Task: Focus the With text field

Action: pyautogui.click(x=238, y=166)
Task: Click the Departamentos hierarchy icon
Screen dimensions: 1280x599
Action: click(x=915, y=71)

■ ■ ■ ■

What to do:
Would you transcribe the whole listing, keeping every character the same?

Exercise answer:
Task: Focus the With text field

Action: pyautogui.click(x=238, y=166)
Task: Click the Departamentos hierarchy icon
Screen dimensions: 1280x599
Action: click(x=915, y=71)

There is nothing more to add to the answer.